Полупроводниковые люминесцентные наночастицы CdS диаметром 2,5 нм, полученные известным методом в гексане, осадили и ресуспендировали в водном растворе 1,6-диаминогексана. Концентрация 1,6-диаминогексана была выбрана таким образом, чтобы на 1 мг наночастиц приходилось 800 мкг диамина. Молекулы 1,6-диаминогексана формируют на поверхности наночастиц лигандную оболочку за счет взаимодействия одной аминогруппы и атома кадмия, а другая аминогруппа остается свободной, что обуславливает агрегативную устойчивость наночастиц CdS. Свободные аминогруппы на поверхности наночастицы являются функциональными для пришивки к ним различных белковых молекул, в частности фотохромного белка бактериородопсина. Пришивка бактериородопсина к поверхности наночастиц CdS, стабилизированных молекулами 1,6-диаминогексана, осуществляется за счет процессов самоорганизации, инициируемых взаимодействием положительно заряженных аминогрупп 1,6-диаминогексана и отрицательно заряженных карбоксильных групп остатков аспарагиновой и глютаминовой кислоты, входящих в аминокислотную последовательность полипептидной структуры бактериородопсина. Формирование нанокомпозиционного материала осуществляется смешиванием суспензии бактериородопсина и наночастиц CdS, стабилизированных молекулами 1,6-диаминогексана, в молярном соотношении 6:1 и экспозицией полученного раствора в течение 2 часов.

Изобретение относится к способу получения лекарственного средства на основе биологически активного вещества, который включает присоединение биологически активного вещества к нейтральному носителю, при этом в качестве нейтрального носителя используют металлические или полупроводниковые наночастицы, а в качестве биологически активного вещества используют бактериородопсин в терапевтически эффективном количестве, молекулы которого пришивают к поверхности наночастиц с образованием лигандной оболочки. Полученные наночастицы обеспечивают эффективную транспортировку бактериородопсина в клетки и ткани.

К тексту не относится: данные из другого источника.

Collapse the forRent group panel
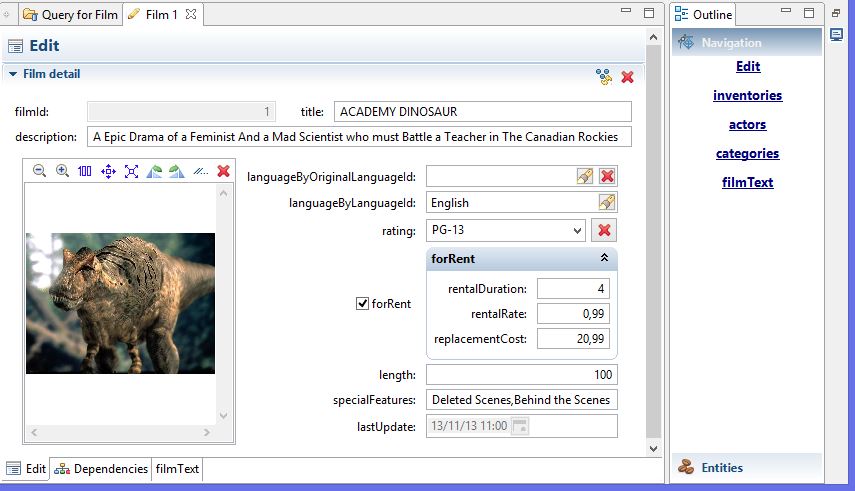This screenshot has width=855, height=491. click(x=604, y=258)
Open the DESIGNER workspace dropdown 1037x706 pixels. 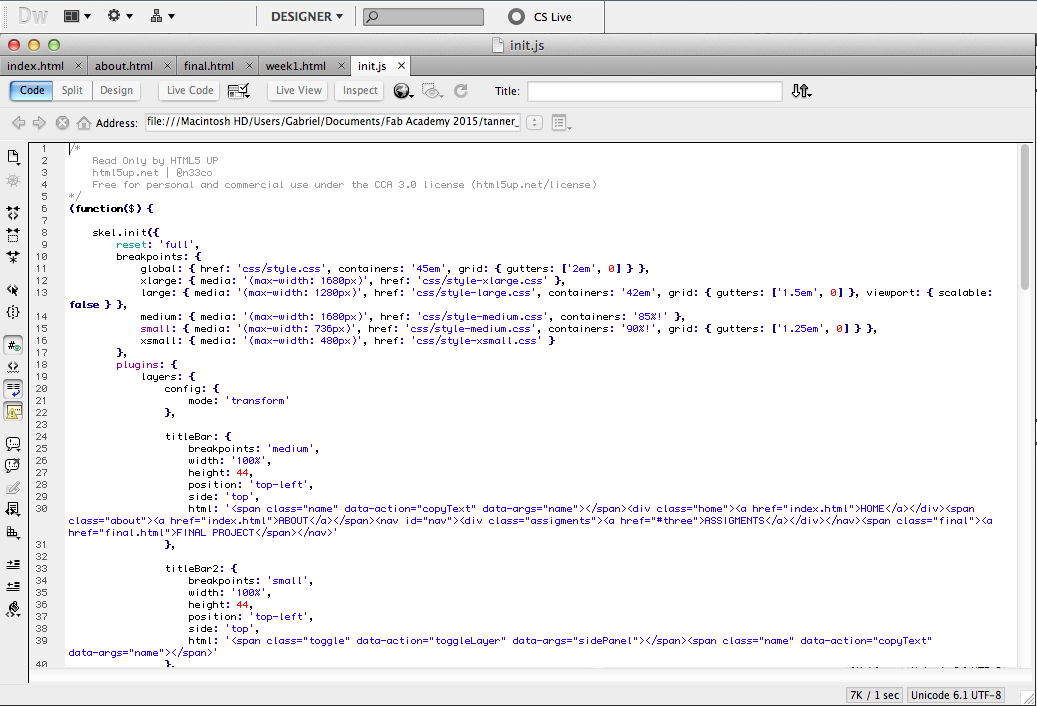tap(307, 16)
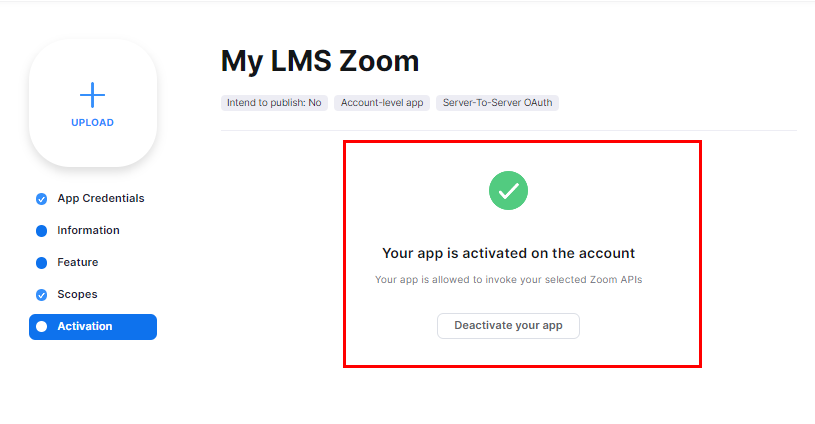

Способ получения лекарственного средства на основе биологически активного вещества, включающий присоединение биологически активного вещества к нейтральному носителю, отличающийся тем, что в качестве нейтрального носителя используют металлические или полупроводниковые наночастицы, а в качестве биологически активного вещества используют бактериородопсин в терапевтически эффективном количестве, молекулы которого пришивают к поверхности наночастиц с образованием лигандной оболочки.